I rub my hand up and down my face. “I guess so.”
“You don’t sound sure.” He motions to the villa behind me. “You’re welcome to stay. The villa’s booked for a week.”
I glance over my shoulder. It is a lovely place but...much too big for just me. I shut my eyes and lean against the wall, considering the implication of my decision. Is this right? Is leaving both Chase and Christophe the right thing to do? I focus on my breath and realize how easily the air fills my lungs, how light I feel.
“Ms. Savage?”
I open my eyes. “Come back in fifteen minutes. I’ll be ready then.”
“Of course ”
I go back to the room. Packing my bags takes no time at all. I wheel them to the front door and then go to sit by the infinity pool. I kick off my sandals and slip my feet into the cool water. For some reason, I find myself thinking not of Chase or of Christophe, but of the reporter, Noelle, and her leading questions about my love life.
“
So, would it be correct to say you’ve got a lover in every port?”
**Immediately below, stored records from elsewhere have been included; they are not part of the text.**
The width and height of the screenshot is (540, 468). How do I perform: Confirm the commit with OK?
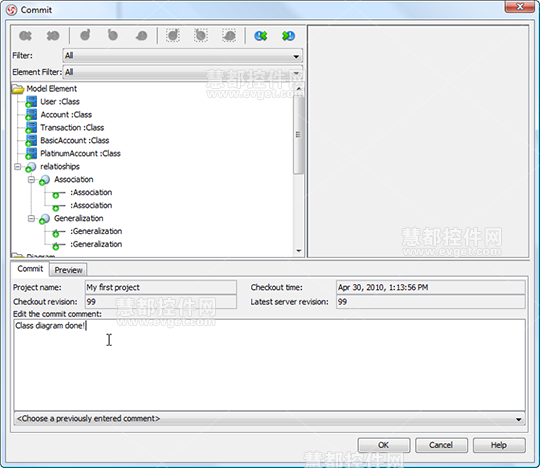(384, 445)
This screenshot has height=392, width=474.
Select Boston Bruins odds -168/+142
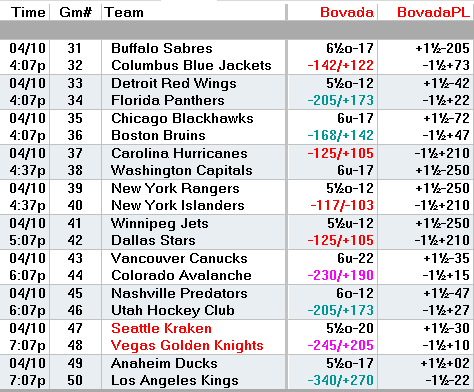click(340, 135)
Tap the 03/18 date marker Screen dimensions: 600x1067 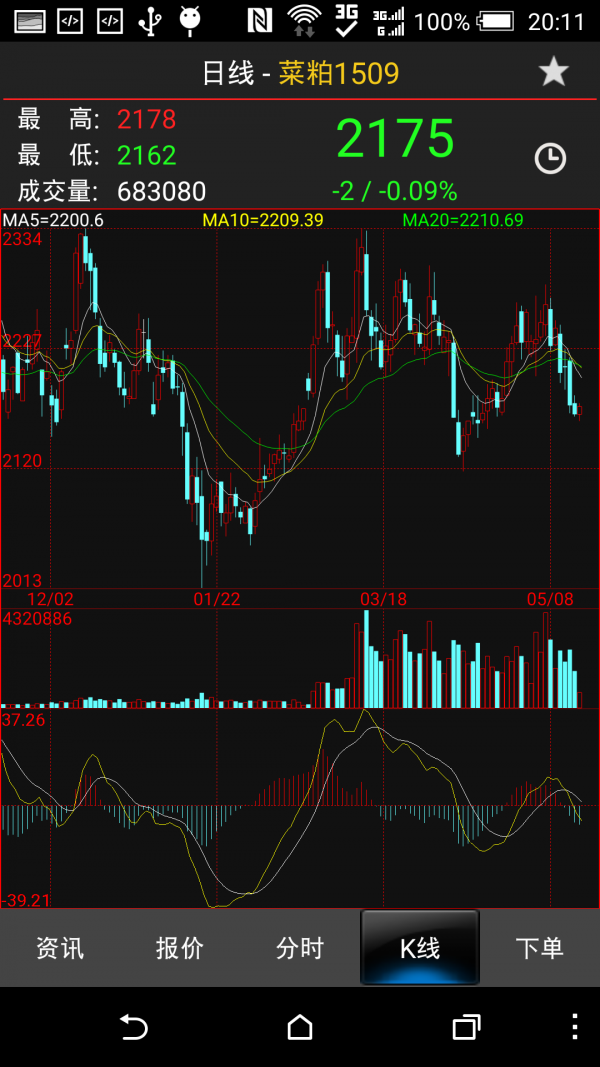[383, 599]
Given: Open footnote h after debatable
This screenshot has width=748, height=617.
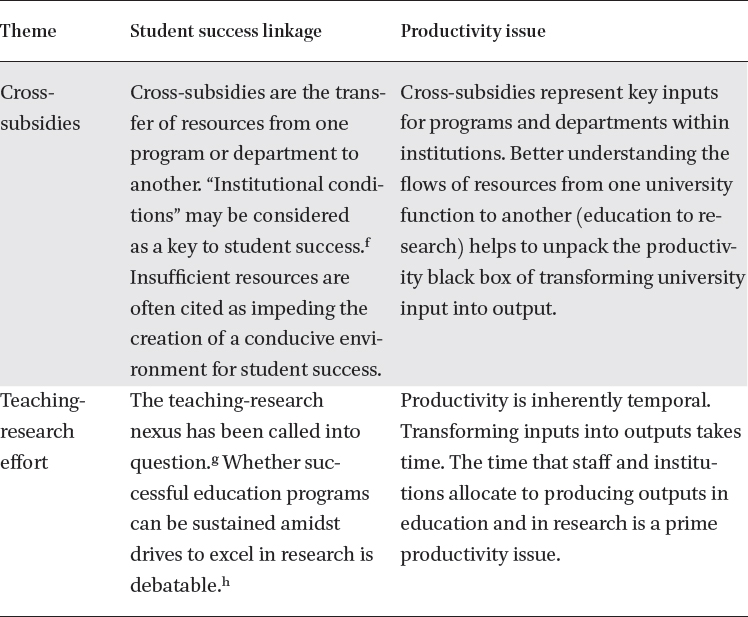Looking at the screenshot, I should (x=226, y=581).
What was my reply? I hear the words as if they’re spoken beside me, not inside my head.
“Believe me, there are times when choosing to be with no one is the best option.”
That is definitely the case in this scenario. Both Chase and Christophe want things from me that I’m not prepared to give. With Chase, I’m sure we’d be reliving our past, which is impossible because the past is something you can’t change. With Christophe there’s a connection. I can’t deny it, but I feel like it’s something that represents a future I’m not ready for. I might never be ready for.
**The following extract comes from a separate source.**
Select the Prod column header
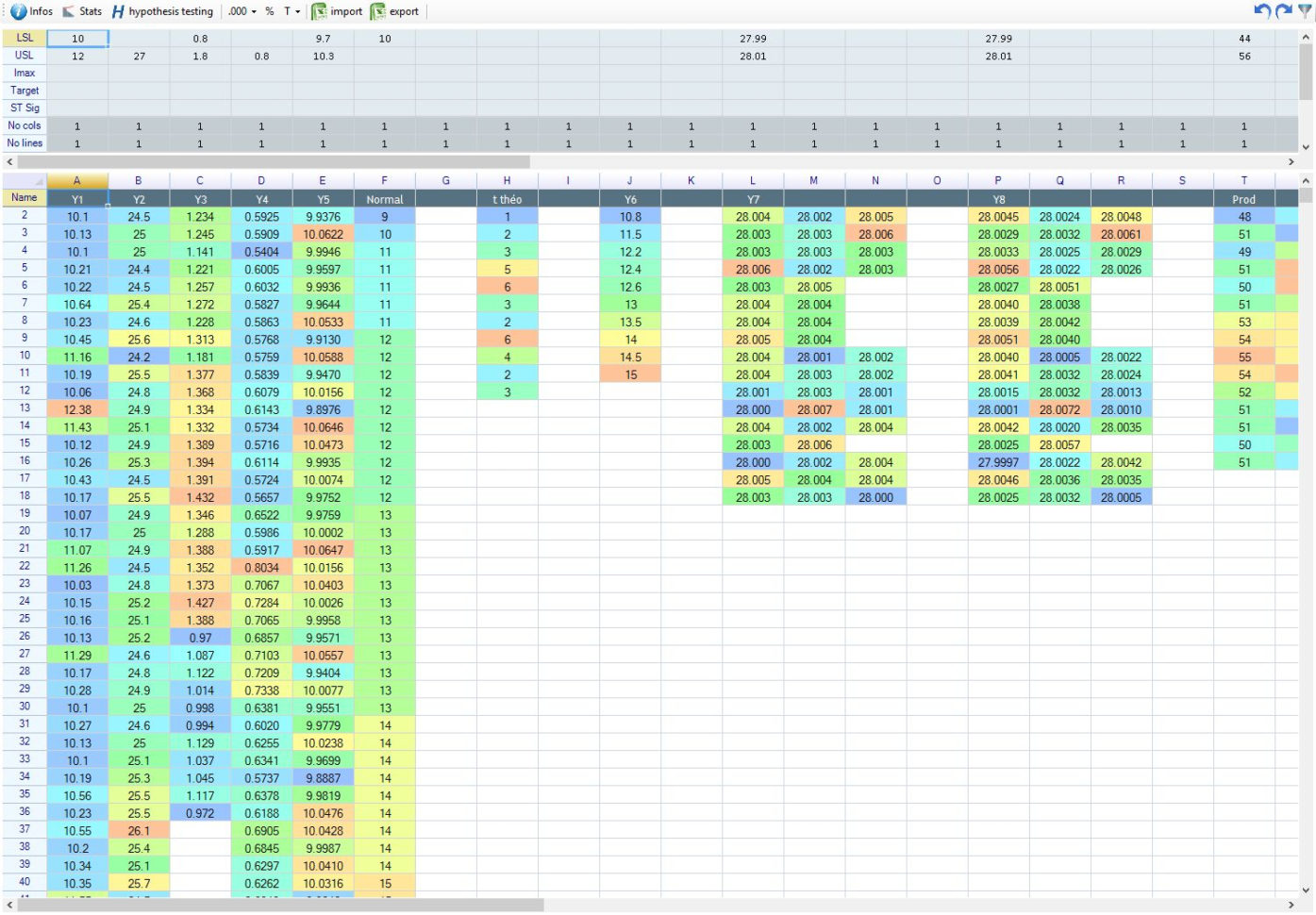The image size is (1316, 915). pyautogui.click(x=1243, y=198)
No. The best option for me is to choose today and only to be with someone if I’m sure. Besides, I’m totally fine without a man. Men do not define me. And as soon as I let them try, I lose myself.
This was one of those situations. I felt on the verge of losing myself if I chose to stay with Christophe or Chase.
Lifting my face to the sun, I let the warm rays trickle across my skin and down into my soul. I’m warmed and rejuvenated by my decision, relieved. After enjoying the sun for a few more minutes, I get up and carry my sandals to the front garden where I sit on a bench in the shade, eating an apple I grabbed from the fruit bowl, waiting for Andre to take me to the plane.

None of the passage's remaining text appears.